ACTIVITY>
Only the text belongs in the copy. Transcribe the data exactly and drop any pictures.

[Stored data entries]
----

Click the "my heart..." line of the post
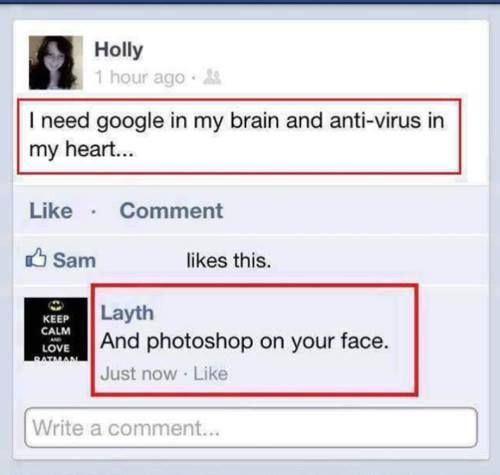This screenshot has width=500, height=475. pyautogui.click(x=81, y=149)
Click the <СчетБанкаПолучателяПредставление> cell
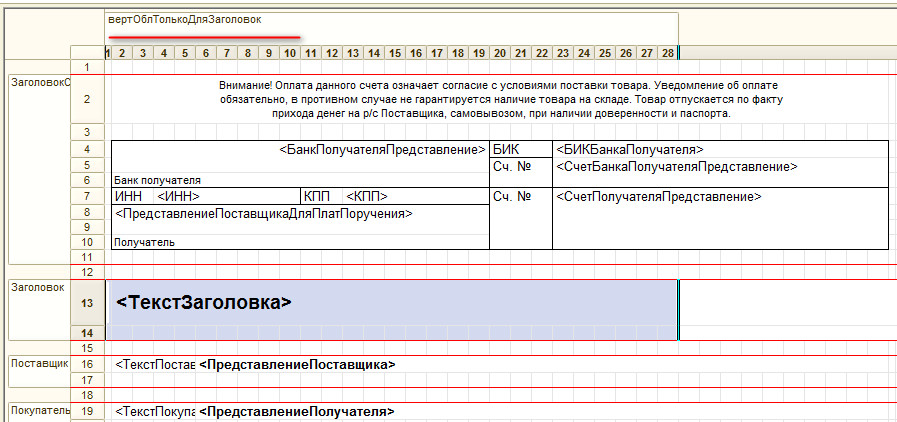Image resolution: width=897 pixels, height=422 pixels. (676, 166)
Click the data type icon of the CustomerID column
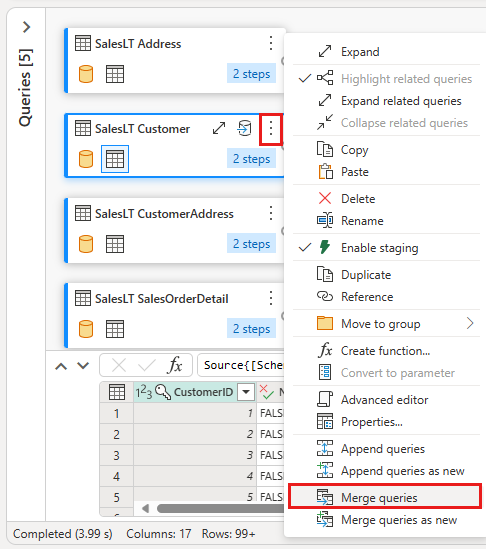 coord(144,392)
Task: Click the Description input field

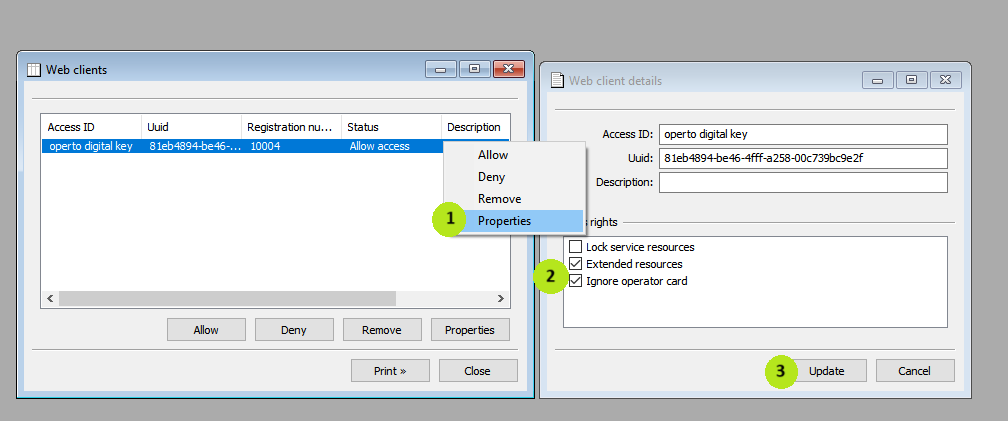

----

RESPONSE AREA>
Click the "my heart..." line of the post
This screenshot has width=500, height=475. pyautogui.click(x=81, y=149)
Click the <СчетБанкаПолучателяПредставление> cell
Image resolution: width=897 pixels, height=422 pixels. (676, 166)
Click the data type icon of the CustomerID column
 coord(144,392)
Task: Click the Description input field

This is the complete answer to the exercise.